Their trials featured testimony about hundreds of thousands of dollars in gold bars, cash and a Mercedes-Benz convertible that were paid in bribes to the couple by three New Jersey businessmen, including Uribe, in return for actions by the senator on their behalf.

“I’m not going to incarcerate you. I think you’re extremely remorseful,” Stein said of Uribe, who was the government’s star witness at the Menendez trials.

He ordered Uribe to serve six months of home detention, though he can leave home for work, education or religious reasons. The judge also ordered Uribe to forfeit $292,000 and pay $866,000 in restitution.

Two businessmen, Wael Hana and Fred Daibes, were also convicted in the bribery scheme. Daibes, a real estate developer, was sentenced this year to seven years in prison, while Hana, an entrepreneur, received an eight-year sentence.

At trial, Uribe testified that he provided a $15,000 down payment in 2019 for the Mercedes and arranged monthly car payments from 2019 to 2022 in return for the senator’s help in shielding his company from New Jersey criminal probes of another trucking company.

Uribe apologized for his “terrible” crimes, saying he was “sorry and embarrassed.” He became choked up as he apologized to his family.

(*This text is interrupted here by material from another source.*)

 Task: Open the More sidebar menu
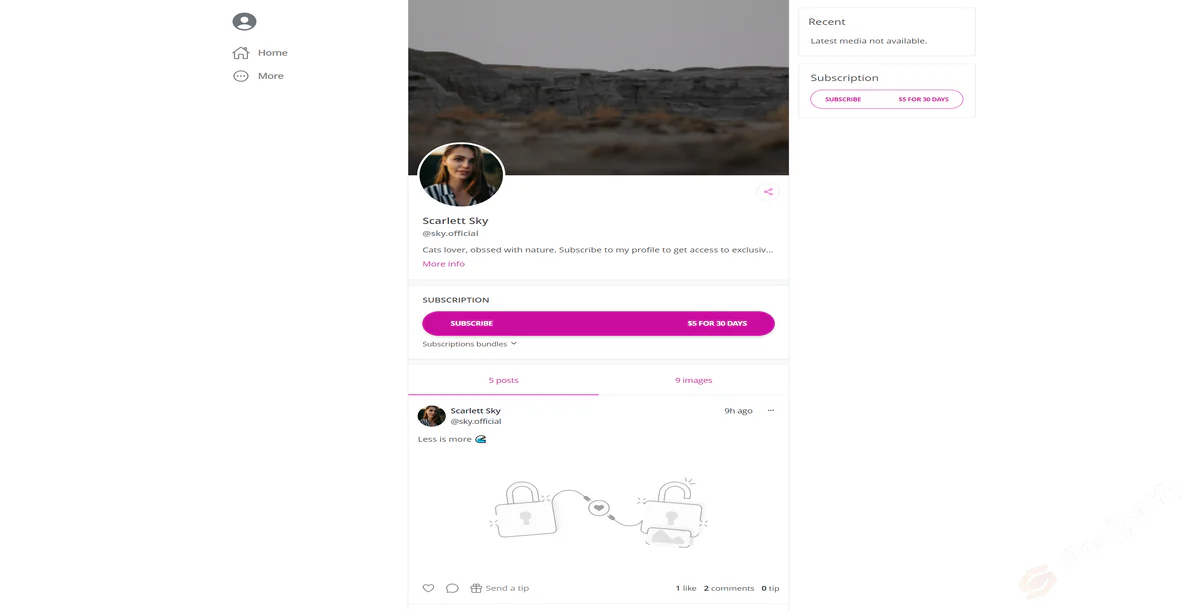pyautogui.click(x=258, y=76)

“I will never violate the law again,” he told Stein.

Assistant U.S. Attorney Lara Pomerantz called Uribe’s cooperation brave and valuable, noting that it was “not everyday a cooperator testifies at the trial of a sitting U.S. senator.”

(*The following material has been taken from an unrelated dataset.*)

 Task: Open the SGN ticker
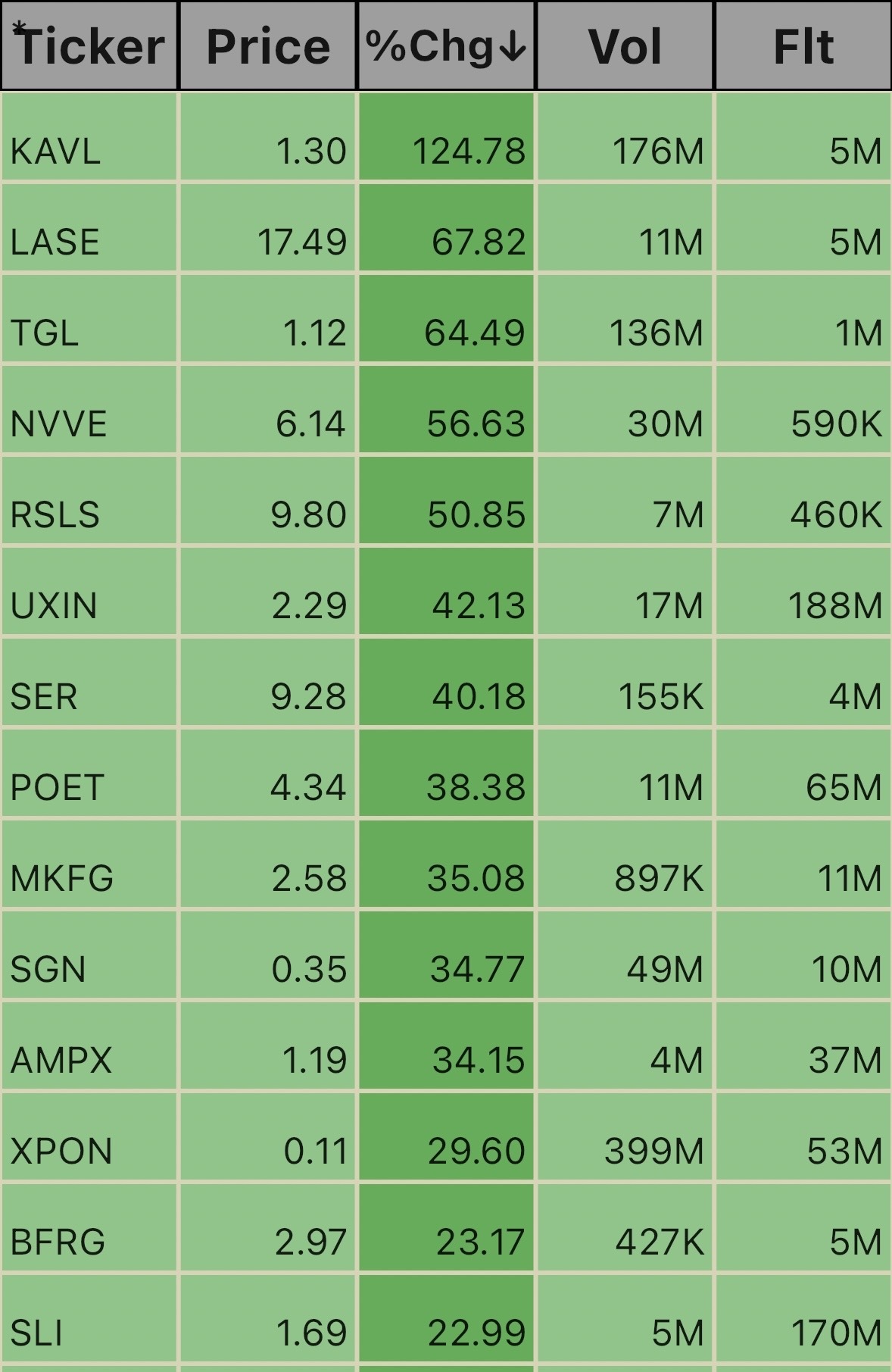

She said it was “easy to imagine why people were not lining up to testify,” since everyone knew that he was a particularly powerful senator who was chairman of the Senate Foreign Relations Committee when he was criminally charged in the fall of 2023. Menendez was forced from the position soon afterward.

She called the criminal probe that preceded the trials a “long-running investigation of rare and historic gravity,” and said some of the criminal conduct would have gone unknown without Uribe’s help.

Defense attorney Daniel Fetterman said his client was “actually harassed” as a result of his cooperation, citing a day in April 2024 when two strangers approached his wife outside a bank and asked inappropriate questions.

“That was terrifying for him and his wife,” he said, though he noted that Uribe’s cooperation continued unabated.